6. List all of your certifications, awards, and other achievements.

Did you win an academic achievement at some point? Have you been awarded for your contributions to a school team or church group? Did you get a certificate for completing a computer course in school or win an art award? 

7. List all of the software and apps you can use.

Did you know that as a high school student, you may already have a software advantage over many adults? That’s because you’ve very likely been using applications like Canvas, Blackboard, or Talking Points to communicate with your instructors and interface with online learning. Any type of design or professional application that you use through your work day may be a valuable asset to some employers. Have you ever used content management systems to write blog content – e.g. WordPress or Blogger? Work management systems like Trello or Slack for a school project? What about design programs like Canva? Adobe Photoshop? Ibispaint?

REQUIRED ACTION >>
In the text on listing achievements and software skills, why might a high school student already have a software advantage over many adults?

MATERIAL SUPPLIED >>
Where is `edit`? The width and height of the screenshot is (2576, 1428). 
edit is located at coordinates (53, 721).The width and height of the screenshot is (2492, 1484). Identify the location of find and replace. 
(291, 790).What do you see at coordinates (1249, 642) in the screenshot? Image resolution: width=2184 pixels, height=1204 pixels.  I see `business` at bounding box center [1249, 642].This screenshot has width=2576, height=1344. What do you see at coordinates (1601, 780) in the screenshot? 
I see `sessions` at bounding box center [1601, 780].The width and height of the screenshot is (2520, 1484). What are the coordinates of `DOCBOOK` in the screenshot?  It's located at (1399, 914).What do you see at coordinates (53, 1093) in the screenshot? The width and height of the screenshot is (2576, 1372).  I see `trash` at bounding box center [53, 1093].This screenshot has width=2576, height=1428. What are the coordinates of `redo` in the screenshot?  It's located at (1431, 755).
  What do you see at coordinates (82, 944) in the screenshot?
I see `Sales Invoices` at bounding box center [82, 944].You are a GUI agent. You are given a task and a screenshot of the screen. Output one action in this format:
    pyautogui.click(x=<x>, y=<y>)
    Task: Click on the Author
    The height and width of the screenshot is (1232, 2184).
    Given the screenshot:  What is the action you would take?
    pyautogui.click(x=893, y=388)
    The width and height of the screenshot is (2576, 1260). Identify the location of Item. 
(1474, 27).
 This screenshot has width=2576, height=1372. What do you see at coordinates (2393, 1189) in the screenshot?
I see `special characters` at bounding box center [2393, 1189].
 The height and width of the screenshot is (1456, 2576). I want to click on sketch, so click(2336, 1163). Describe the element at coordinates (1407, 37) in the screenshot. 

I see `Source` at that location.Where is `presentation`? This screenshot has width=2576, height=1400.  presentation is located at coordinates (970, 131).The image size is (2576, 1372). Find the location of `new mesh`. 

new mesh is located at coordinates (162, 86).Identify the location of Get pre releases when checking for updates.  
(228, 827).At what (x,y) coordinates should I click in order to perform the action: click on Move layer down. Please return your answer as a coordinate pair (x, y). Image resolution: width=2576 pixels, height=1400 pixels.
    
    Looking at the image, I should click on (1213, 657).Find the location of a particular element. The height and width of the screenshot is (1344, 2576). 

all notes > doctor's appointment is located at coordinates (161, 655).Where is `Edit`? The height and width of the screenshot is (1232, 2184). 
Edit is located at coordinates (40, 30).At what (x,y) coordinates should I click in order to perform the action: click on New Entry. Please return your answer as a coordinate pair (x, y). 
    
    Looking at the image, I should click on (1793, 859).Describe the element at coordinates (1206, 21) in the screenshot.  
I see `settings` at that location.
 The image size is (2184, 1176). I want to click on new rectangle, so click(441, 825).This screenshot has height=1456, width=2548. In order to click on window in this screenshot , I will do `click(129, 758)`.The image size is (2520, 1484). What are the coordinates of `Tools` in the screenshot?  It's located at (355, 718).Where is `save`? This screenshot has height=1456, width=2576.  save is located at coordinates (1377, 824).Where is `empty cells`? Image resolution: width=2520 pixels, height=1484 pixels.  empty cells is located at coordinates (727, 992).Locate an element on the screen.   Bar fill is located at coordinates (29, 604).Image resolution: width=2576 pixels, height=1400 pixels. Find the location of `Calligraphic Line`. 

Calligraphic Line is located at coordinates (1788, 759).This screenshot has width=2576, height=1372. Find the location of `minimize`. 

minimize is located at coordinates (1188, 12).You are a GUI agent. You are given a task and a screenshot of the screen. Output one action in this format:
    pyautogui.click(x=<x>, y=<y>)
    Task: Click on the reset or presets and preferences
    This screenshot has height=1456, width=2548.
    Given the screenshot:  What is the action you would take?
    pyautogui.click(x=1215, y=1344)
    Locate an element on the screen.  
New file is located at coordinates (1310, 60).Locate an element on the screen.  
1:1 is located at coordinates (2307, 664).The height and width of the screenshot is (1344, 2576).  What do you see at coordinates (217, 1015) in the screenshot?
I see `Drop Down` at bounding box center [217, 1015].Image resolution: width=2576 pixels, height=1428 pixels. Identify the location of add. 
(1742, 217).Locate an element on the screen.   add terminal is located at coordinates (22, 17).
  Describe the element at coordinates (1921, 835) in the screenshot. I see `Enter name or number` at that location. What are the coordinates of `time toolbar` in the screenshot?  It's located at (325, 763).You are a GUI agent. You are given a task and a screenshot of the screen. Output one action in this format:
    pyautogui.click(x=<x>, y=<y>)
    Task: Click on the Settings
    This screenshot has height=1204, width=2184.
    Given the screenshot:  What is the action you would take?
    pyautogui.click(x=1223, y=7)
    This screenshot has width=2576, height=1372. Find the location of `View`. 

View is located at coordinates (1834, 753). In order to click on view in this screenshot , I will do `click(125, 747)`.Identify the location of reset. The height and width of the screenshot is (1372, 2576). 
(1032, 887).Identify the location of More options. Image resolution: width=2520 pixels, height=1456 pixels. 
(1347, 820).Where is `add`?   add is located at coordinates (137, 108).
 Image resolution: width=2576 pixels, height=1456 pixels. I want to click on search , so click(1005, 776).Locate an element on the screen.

TASK SOLUTION >>
They have very likely been using applications like Canvas, Blackboard, or Talking Points to communicate with their instructors and interface with online learning.